As for the sector boosting these financial exits, information technology leads the survey accounting for 26% of the total deals in January, with 23 transactions registered, up to 64% year over year. “There is a range of service companies, producers and industries that are seeking to improve their processes, equipment, speed up production and are acquiring this kind of company,” he explained.
Financial exits on the rise; IPOs delayed
Amid a context of distrust in IPOs among investors, due to recent underperforming offerings or dropouts – such as Uber‘s and WeWork‘s – companies in Brazil are evaluating their options when it comes to financial exits.
According to Valor, more than 20 Brazilian firms that were planning on going public by the beginning of April, are reconsidering the schedule.

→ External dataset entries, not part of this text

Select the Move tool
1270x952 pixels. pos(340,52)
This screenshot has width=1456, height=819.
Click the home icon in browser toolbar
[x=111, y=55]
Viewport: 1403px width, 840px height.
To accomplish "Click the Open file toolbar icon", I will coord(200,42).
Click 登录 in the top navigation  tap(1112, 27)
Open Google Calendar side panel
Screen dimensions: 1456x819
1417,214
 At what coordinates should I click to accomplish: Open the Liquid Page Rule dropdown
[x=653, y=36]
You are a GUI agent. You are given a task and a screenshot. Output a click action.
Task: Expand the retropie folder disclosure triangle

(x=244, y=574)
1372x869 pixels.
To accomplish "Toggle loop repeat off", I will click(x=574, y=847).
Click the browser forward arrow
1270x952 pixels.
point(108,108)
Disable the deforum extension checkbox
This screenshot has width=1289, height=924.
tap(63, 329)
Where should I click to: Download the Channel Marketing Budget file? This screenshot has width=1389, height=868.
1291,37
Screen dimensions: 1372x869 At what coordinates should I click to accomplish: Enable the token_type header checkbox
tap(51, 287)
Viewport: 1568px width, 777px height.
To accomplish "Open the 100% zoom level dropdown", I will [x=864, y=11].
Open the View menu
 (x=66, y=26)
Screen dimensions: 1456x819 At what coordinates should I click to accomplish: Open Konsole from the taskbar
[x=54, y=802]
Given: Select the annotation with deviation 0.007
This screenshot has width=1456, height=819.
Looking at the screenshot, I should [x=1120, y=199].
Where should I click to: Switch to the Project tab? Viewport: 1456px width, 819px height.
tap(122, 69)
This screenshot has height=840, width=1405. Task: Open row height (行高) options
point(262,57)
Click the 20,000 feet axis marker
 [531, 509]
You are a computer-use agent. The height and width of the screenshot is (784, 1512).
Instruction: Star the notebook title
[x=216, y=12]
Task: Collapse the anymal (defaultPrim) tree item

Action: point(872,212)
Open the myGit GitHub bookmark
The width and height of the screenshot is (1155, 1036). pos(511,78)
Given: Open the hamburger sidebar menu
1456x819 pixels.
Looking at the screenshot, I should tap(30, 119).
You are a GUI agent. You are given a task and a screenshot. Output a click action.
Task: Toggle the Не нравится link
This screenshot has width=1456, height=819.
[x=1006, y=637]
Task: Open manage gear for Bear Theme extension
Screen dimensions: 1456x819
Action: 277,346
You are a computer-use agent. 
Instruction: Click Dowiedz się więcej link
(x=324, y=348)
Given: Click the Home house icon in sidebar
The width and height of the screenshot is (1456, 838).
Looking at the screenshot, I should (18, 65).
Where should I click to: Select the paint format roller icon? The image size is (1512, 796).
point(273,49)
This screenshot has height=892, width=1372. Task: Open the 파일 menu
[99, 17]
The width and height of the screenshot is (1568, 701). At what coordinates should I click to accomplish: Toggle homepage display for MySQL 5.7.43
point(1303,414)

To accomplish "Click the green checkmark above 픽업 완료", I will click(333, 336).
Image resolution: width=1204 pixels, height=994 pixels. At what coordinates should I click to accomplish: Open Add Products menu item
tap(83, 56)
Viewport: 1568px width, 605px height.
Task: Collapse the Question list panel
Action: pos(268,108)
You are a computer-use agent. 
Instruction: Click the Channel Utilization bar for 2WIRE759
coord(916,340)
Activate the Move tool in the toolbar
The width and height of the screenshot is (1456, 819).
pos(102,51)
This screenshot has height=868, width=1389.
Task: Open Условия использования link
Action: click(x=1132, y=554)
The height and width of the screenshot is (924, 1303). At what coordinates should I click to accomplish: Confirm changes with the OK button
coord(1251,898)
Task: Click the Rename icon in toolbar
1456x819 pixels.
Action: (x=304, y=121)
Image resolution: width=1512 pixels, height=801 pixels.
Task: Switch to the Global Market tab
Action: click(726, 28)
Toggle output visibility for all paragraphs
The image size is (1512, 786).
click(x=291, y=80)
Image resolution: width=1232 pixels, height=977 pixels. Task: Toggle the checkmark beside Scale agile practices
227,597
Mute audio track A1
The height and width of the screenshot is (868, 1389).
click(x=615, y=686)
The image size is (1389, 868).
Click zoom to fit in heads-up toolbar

In addition, at least 20 others that were previously counting on an IPO in the next seven months, are now studying other options such as trading with private equity funds.
“Many of them chose the direct listing process, instead of finding a partner, as the public market offered a higher price. Some were even anticipating offers for 2021 just to take advantage of this good price, and now that can change ”, the newspaper learned from an investment banker.
Essa jogada dupla, conhecida como “dual track”, foi usual nos anos de 2017 e 2018, mas quase desapareceu no ano passado, com a bolsa decolando. É um bom momento para os fundos de private equity que já estão capitalizados irem às compras – mas é mais difícil para aqueles que ainda estão em fase de levantar recursos ou de fazer desinvestimentos. “
For André Castellini, partner at the consultancy firm Bain&Company, funds that are more capitalized should have less competition in acquisitions, due to devaluation in stocks; while investment firms that are still raising capital are more likely to have a harder time attracting investors.
In Latin America, Brazil takes the lead by far when the subject is financial exits. In addition to recent good numbers of mergers and acquisitions, IPOs in the country increased by 66%, from 3 offerings in 2018 to 5 in the last year.